They say horse manure can be weedy if you don't let it compost. Good fertilizer thou.
I watch every video you post, for years now, and I just thought to myself after seeing that one section with all the raw food scraps, that I have never seen a mouse or a rat in the chicken yard. Not in the coop , not anywhere. The other homestead channels I watch they seem to take center stage. Also other than rabbits and groundhogs out in the growing areas I don't remember you ever talking about them. I'm moving next year and starting a homestead of my own and will be using many things I have learned from you and Sasha, if you could address what you do or don't do I would be very grateful. Thank you for all the things you have taught me, they will be put to good use.
Truly need to cover this in greater detail but quick answer is mice/voles are a zero issue with hens, they simply eat them. Rats have been around in the past and were actually incredibly helpful in aerating the compost! They dug down low and made tunnels. We haven't seen them in a while, I suspect neighbors nearby probably put out poison... We miss them :(
One thing I did that I think maybe helped is when I set up my compost I put it right in the center of my animal area, garden beds all around that. Since it’s where I walk all the time maybe it deters rats that would want to be in a more off the path area
@@edibleacres My dogs dig them out and eat them like it's their job. 😉 I just found your channel and love it. I'm relocating my coop and goat pen closer to the house. Love the compost ideas, going to implement them as well. God bless you.
Far-right troll alert
I love the chickens so much and it is so fun to hear their conversation when they sense that you are going to turn over the soil and expose worms or give them veggies to eat! They really do sound like they are talking to each other and to you and it is so heartwarming and cozy to watch. While I come for the chicken tv, I learn SO MUCH about composting and cultivating healthy soil by watching your videos and I wonder how much of this information I could use at my mom's house, she lives in the CA Bay Area and in an ideal world I would love to put your compost in her backyard to start it off.

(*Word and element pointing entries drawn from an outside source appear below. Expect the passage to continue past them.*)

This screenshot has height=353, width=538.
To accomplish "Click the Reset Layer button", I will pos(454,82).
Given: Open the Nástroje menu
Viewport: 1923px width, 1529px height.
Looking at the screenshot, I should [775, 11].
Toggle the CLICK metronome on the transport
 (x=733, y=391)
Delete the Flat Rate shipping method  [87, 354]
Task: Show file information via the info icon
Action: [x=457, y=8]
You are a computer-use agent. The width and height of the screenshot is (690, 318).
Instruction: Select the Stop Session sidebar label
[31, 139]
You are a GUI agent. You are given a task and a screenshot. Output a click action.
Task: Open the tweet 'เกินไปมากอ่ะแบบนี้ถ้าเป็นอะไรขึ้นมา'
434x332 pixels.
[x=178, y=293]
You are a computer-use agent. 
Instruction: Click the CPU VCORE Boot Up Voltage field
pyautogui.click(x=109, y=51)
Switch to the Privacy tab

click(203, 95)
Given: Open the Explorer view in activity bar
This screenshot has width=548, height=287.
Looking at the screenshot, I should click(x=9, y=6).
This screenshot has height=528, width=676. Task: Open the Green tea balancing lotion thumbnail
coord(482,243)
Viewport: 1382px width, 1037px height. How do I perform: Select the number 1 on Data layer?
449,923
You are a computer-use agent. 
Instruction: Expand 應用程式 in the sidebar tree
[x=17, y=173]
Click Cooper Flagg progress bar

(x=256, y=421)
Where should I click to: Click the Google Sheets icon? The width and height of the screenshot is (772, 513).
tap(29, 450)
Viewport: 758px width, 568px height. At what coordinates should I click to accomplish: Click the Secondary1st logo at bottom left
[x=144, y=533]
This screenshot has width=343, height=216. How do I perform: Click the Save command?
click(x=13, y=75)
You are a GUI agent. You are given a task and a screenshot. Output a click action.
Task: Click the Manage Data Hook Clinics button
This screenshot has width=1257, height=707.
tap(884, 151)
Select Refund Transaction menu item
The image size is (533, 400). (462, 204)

I hope you are able to integrate chickens and composting at your moms place!
That looks like so much fun! I always find myself wishing we lived by folks like yourself so we could cooperatively do our properties next to each other and learn even more.... but I am SO grateful to listen to you speak about your place on youtube in absence of such! I always feel like the way you speak makes me want to read your library and hear your thoughts so I can absorb some of your perspective!
Super happy to share our ideas and feelings with ya! Consider us neighbors at a distance :)
So much respect for the frequency of the uploads.
Thanks. Been on a roll with them recently
YEP! MOAAAAAR!
I watched an older video from your channel where you had just rescued several hens. I had never heard of beak burning, etc. Thank you for educating me! I so enjoy seeing your farm and the lovely spaces you've created for your hens. Inspiring and educational!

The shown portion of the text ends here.